Каюсь, мне стало очень любопытно. Захотелось узнать, что же это за восхитительно сияющие отходы такие. Отходы обычно выглядят не очень, если не противно, а тут такая красота.
Как только за мной закрылась дверь, я ощутила себя отрезанной от остального мира. Внутри было тесно, темно и пахло как в церкви в пасхальное воскресенье. Ряды и ряды стеллажей до потолка чуть не опрокидывались под тяжестью гипсовых бюстов, керамических чаш, деревянных сундуков, корзин, горшков, необычной формы картонных коробок. Я шла по проходу, ощущая себя лилипутом в стране великанов.

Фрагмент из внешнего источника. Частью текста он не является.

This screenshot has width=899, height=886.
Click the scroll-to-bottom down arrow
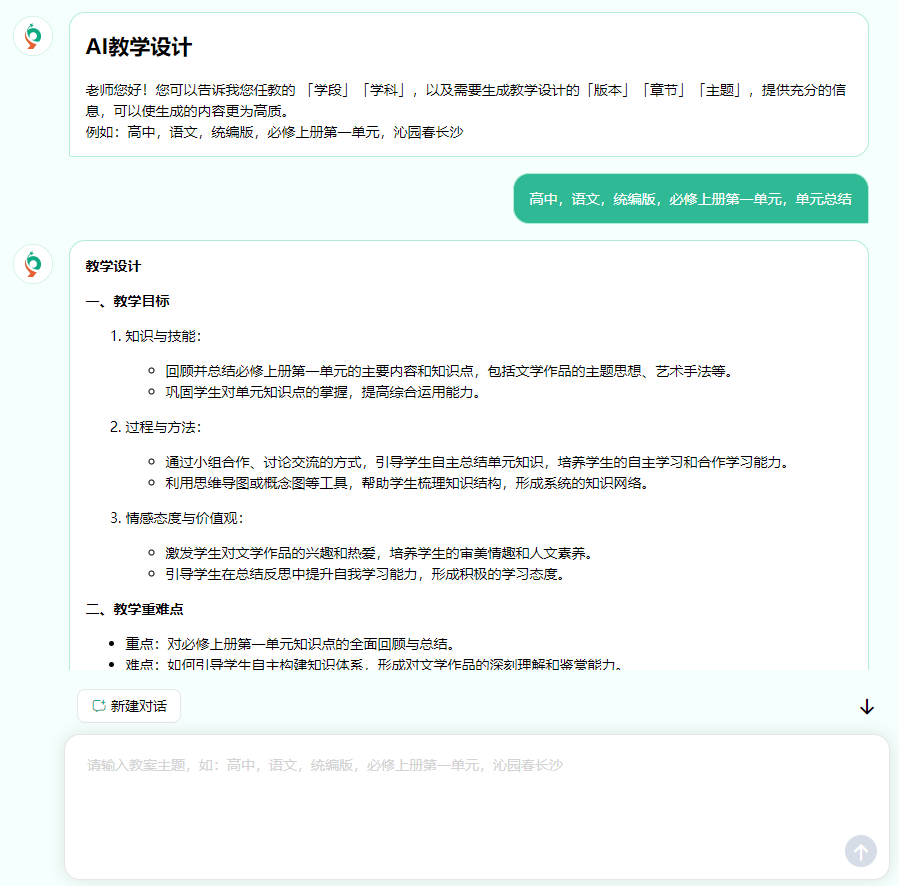pyautogui.click(x=866, y=707)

В конце ряда я внезапно вышла на открытый участок комнаты, и у меня перехватило дыхание. Везде стояли мольберты – не меньше десятка, а у восточного окна – покрытый газетами длинный стол. Кругом все было заставлено корзинами и коробками с различными материалами – красками, тканью, лентами, кусками глины, ручками.
Женщина в ярком халате, устроившись на стуле перед мольбертом, накладывала на холсте размашистые пурпурные мазки.
– Мне кажется, рассвет невероятно вдохновляет, – сказала она, не оборачиваясь.
Я промолчала.
– Конечно, в это время дня в продуктовом магазине всех радует яркий солнечный свет, но меня… – женщина выразительно подняла кисть, – меня вдохновляет восход. Закатом они все насладятся вечером. Но интерес у них всегда возбуждает рассвет. Возрождение всегда удивительно.
Я не знала, что на это сказать. И не вполне была уверена, что она говорит со мной. Женщина увлеченно рисовала, по-прежнему сидя ко мне спиной. Может, она говорит сама с собой?